The researchers emphasize that Vietnam needs comprehensive gambling legislation to address the contradictions between current regulations. Such reforms could allow the casino sector to make a more significant contribution to the country’s economic growth. Since the regulated market opened in 2017, the gambling sector has shown some positive economic impacts. From 2017 to 2023, Vietnam’s Ministry of Finance reported the creation of over 10,000 jobs. In 2023 alone, the Phu Quoc casino contributed $49.7 million to the state budget.
However, gambling remains tightly restricted in Vietnam. Only licensed casinos and electronic gaming clubs are permitted to operate, and there is no dedicated gambling law; the industry is governed by a patchwork of regulatory acts. Certain conditions for gambling remain cumbersome. For instance, Vietnamese citizens must prove they earn at least $400 to enter a casino, a process that requires time and effort. Additionally, electronic gaming clubs are only open to foreigners, which drives Vietnamese players to spend significant sums gambling abroad.

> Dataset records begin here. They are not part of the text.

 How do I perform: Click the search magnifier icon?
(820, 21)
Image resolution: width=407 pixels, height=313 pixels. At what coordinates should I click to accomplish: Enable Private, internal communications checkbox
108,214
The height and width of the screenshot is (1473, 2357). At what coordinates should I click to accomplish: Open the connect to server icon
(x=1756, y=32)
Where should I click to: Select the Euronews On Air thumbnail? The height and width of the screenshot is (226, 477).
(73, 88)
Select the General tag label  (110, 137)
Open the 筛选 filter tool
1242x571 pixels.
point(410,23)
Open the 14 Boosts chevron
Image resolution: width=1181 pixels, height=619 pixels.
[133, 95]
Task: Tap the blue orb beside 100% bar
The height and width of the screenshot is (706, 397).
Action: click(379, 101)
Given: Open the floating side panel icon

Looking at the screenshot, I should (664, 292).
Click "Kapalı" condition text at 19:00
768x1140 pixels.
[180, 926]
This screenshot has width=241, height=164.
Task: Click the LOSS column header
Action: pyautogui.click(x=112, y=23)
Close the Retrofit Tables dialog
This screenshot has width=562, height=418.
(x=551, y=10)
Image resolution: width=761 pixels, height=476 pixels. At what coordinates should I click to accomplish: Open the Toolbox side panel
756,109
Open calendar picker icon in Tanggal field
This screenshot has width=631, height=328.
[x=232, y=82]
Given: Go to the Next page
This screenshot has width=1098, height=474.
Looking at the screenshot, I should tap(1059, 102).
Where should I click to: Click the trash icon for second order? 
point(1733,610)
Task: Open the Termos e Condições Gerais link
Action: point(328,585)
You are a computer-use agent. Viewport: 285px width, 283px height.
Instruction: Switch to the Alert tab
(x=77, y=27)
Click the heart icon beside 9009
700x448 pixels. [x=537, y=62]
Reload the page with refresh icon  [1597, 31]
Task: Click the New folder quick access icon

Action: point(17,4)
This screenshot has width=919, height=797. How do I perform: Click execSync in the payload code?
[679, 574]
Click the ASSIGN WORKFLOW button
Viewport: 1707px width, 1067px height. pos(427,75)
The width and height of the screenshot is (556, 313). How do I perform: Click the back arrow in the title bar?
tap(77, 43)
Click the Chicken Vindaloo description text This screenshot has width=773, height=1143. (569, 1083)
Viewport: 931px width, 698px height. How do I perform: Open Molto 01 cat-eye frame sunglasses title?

“Neighboring countries like Cambodia and Singapore have more lenient regulations, encouraging many to travel abroad in search of easier gambling opportunities,” the researchers note. “Post-COVID-19 tourism recovery remains a challenge. Loosening gambling regulations could foster growth in this sector.” Vietnam’s market has attracted interest from prominent investors eager to develop new integrated resort complexes with casinos. However, unclear regulations and overly strict requirements are deterring them. For instance, legislation mandates a minimum investment of $2 billion, with half of that amount required upfront. Researchers argue that these rules fail to account for additional costs, such as infrastructure development in remote areas, which should be included in the overall investment calculations.
“To develop the gambling industry and attract investment, legislation must be transparent, clear, and balanced. Experience from international markets demonstrates that excessive demands or ambiguities in laws can act as barriers for investors and slow industry growth,” commented experts at Slots City, a company that closely examines global gambling trends and responsible gaming principles.
“Key elements of effective legislation include clear licensing conditions, social responsibility measures, and mandatory responsible gaming tools, such as spending limits, self-exclusion programs, and player assistance initiatives,” they added. “Global experience shows that such legislation creates a favorable business environment, attracts international investors, ensures sustainable market growth, and transforms the industry into a key driver of economic development.”